Mohon tunggu...
aji(bahroji) setiakarya
aji(bahroji) setiakarya Mohon Tunggu... Freelancer - Founder Lumbung Kreatif, Bekerja di SultanComm

aku seorang penulis lepas, yang sedang belajar menjadi usahawan. Sedang berpetualang untuk mencari kawan. Tabik! aji setiakarya 081213739221

Selanjutnya

Tutup

Ilmu Sosbud

Meta dan Sumpah Pemuda

1 November 2021   10:22 Diperbarui: 1 November 2021   10:32 253
+
Laporkan Konten
Laporkan Akun
Kompasiana adalah platform blog. Konten ini menjadi tanggung jawab bloger dan tidak mewakili pandangan redaksi Kompas.
Lihat foto
Ilmu Sosbud dan Agama. Sumber ilustrasi: PEXELS

Entah tahu atau tidak, Mark Zuckerberg, pendiri platform media sosial, mengganti nama perusahaan yang ia rintis sejak 18 Tahun lalu, Facebook menjadi Meta, bertepatan dengan Tanggal 28 Oktober. Bagi Bangsa Indonesia, 28 Oktober adalah hari yang bersejarah, momentum untuk kebangkitan dan persatuan.  Pernyataan bersama dari berbagai suku (daerah) untuk mengakui Bangsa Satu Indonesia, menerima Bahasa Indoenesia sebagai bahas persatuan dan meyakini bahwa Indonesia adalah Tumpah Darah. Ikrar yang mengguncang dunia yang kemudian menjadi darah segara bangsa untuk lepas dari cengkraman penjajah, Mendeklarasikan kemerdekaan.  

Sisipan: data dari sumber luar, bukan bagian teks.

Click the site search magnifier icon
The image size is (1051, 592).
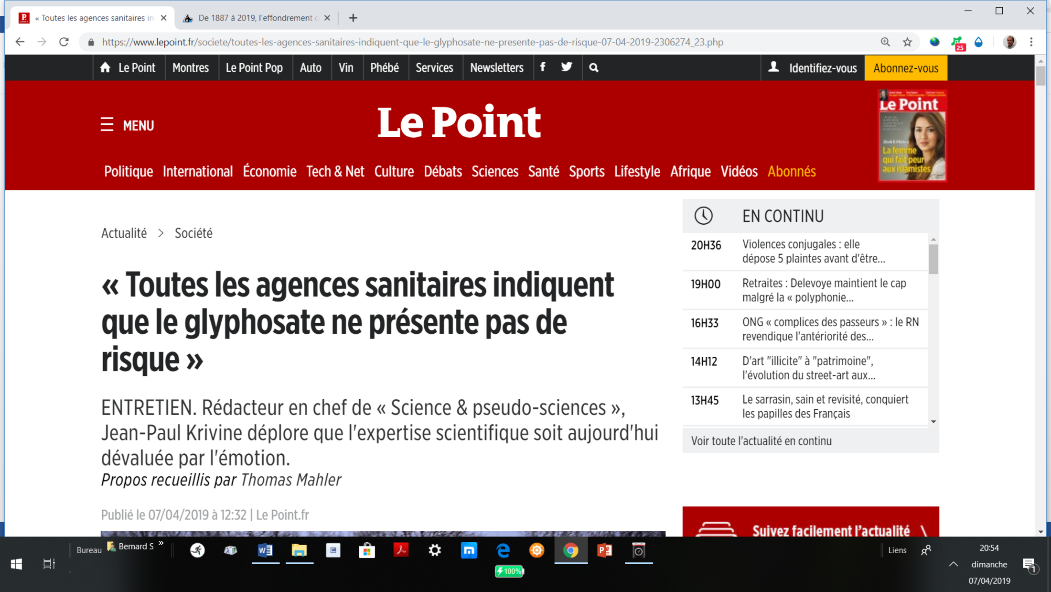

Bisa saja, Zuck yang pernah datang ke Indonesia pada tahun 2014 itu terinspirasi dari sejarah Panjang perjuangan kemerdekaan Indonesia sehingga memutuskan 28 Oktober juga sebagai momentum kebangkitan media sosial yang dia develop. Memang  pergantian nama Facebook menjadi Meta memiliki semangat jiwa kemerdekaan Facebook yang sedang banyak dirundung masalah, terkait berbagai sangkaan kebocoran data dan selingkuh politik. Cita-cita anak muda terkaya di jagat bumi itu, jelas ingin keluar dari stigmasisasi perusahaan yang buruk. Ia ingin membawa facebook bersama instagram dan whatsapp menjadi perusahaan masa depan cemerlang dan menguasai jagat media. Meta sendiri diambil dari metaverse istilah science-fiction (sci-fi), yang digunakan Neal Stephenson pada novelnya Snow Crash tahun 1992.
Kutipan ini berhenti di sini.